The data available with the National Crime Records Bureau Report 2018 suggests that the conviction rate of those prosecuted under UAPA was as low as 14.5% in 2015 and as high as 49.3% in 2017. The total number of persons arrested in 2018 was 1,421; other relevant data includes those charge-sheeted (853), convicted (35), discharged (23) and acquitted (117). Clearly, the rate of conviction in 2018 was less than 30%. Of those convicted by the trial court, several may well be acquitted by the appellate court, making the rate of conviction abysmally low.
This is proof of the investigating authorities roping in named accused who are clearly not terrorists, making the law and procedures under it oppressive. Many of them are kept in custody for years before acquittal.
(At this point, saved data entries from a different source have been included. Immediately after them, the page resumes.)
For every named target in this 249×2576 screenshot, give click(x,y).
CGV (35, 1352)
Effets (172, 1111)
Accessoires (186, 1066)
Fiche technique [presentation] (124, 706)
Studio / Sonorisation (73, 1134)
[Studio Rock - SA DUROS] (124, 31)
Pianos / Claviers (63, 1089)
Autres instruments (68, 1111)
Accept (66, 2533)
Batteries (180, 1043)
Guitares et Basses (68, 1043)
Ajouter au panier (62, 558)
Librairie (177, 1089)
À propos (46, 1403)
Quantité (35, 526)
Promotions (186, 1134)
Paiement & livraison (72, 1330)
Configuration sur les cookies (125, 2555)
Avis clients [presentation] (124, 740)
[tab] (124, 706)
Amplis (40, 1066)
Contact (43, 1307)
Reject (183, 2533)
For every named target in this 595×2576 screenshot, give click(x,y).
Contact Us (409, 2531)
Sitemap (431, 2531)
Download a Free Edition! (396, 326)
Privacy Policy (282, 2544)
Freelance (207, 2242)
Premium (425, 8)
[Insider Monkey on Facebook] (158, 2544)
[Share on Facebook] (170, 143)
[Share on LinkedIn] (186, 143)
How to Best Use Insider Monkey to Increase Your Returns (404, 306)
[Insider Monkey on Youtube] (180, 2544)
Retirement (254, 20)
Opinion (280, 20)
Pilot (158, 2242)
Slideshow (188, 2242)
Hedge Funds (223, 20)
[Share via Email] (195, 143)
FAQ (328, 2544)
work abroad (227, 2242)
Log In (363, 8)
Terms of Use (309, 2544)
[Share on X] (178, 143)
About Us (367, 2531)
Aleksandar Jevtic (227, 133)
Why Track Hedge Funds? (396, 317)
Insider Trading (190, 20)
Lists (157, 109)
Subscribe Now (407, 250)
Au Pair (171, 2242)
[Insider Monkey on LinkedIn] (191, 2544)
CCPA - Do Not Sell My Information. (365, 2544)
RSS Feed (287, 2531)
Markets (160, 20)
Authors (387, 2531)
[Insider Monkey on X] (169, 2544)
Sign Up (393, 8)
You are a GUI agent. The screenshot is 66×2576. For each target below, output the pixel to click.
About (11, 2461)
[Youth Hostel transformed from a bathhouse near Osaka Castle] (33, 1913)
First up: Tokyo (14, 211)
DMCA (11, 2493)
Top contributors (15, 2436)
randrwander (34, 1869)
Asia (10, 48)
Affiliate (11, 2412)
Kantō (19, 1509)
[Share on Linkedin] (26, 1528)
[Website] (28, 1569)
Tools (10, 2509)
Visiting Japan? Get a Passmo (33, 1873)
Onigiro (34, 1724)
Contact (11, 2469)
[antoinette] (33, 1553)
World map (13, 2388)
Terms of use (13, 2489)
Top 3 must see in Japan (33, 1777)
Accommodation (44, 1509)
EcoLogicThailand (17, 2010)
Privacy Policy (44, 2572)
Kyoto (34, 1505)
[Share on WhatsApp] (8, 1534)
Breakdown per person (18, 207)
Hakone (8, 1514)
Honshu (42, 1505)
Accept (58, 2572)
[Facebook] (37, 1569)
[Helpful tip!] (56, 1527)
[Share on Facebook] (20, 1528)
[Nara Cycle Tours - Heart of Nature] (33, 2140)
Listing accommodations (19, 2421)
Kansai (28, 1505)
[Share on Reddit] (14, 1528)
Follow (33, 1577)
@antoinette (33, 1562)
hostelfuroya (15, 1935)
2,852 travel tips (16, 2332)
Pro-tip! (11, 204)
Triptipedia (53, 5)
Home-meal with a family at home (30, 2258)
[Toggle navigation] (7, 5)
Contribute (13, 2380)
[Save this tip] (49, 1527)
An indication of the law’s indiscriminate misuse is reflected in the kind of people arrested under UAPA. Some disturbing examples among others are: Akhil Gogoi, a Right to Information Act activist; Safoora Zargar, a research scholar from Jamia Millia Islamia; Anand Teltumbde and Gautam Navlakha, both of whom have done seminal work in protecting India’s most vulnerable communities, namely the Dalits and Adivasis; Masrat Zahra, a 26-year-old internationally-acclaimed photojournalist; Umar Khalid for allegedly instigating the Delhi riots with his speeches at anti-CAA rallies; and Gowhar Geelani, a Kashmiri author and journalist, for his social media posts.
The reason why naming individuals is oppressive and violates citizens’ fundamental freedoms is because of the onerous provisions relating to bail. First, those being investigated can be kept in custody for 180 days pending filing of the charge-sheet. Bail is refused if the court, on perusal of the case diary or upon filing of a charge-sheet, is of the opinion that there are reasonable grounds for believing that the accusations against the person are prima facie true. It is the settled position in law that the accused cannot have access to the case diary. As far as the charge-sheet is concerned, the act of taking cognisance by the court is based on a prima facie belief that the accusations are true. At that stage, the accused is not heard by the court. This makes the law onerous and offensive, with no hope for the accused to access bail. Trials, too, take long. At the end of 2018, of the 2,008 cases, only 317 were sent to trial. Given the state of the law, an acquittal at the end of the trial means little.
The imbalance between fundamental freedoms and the larger interests of the State is heavily skewed against the citizen. The State uses the law as an instrument of oppression, making democracy its victim.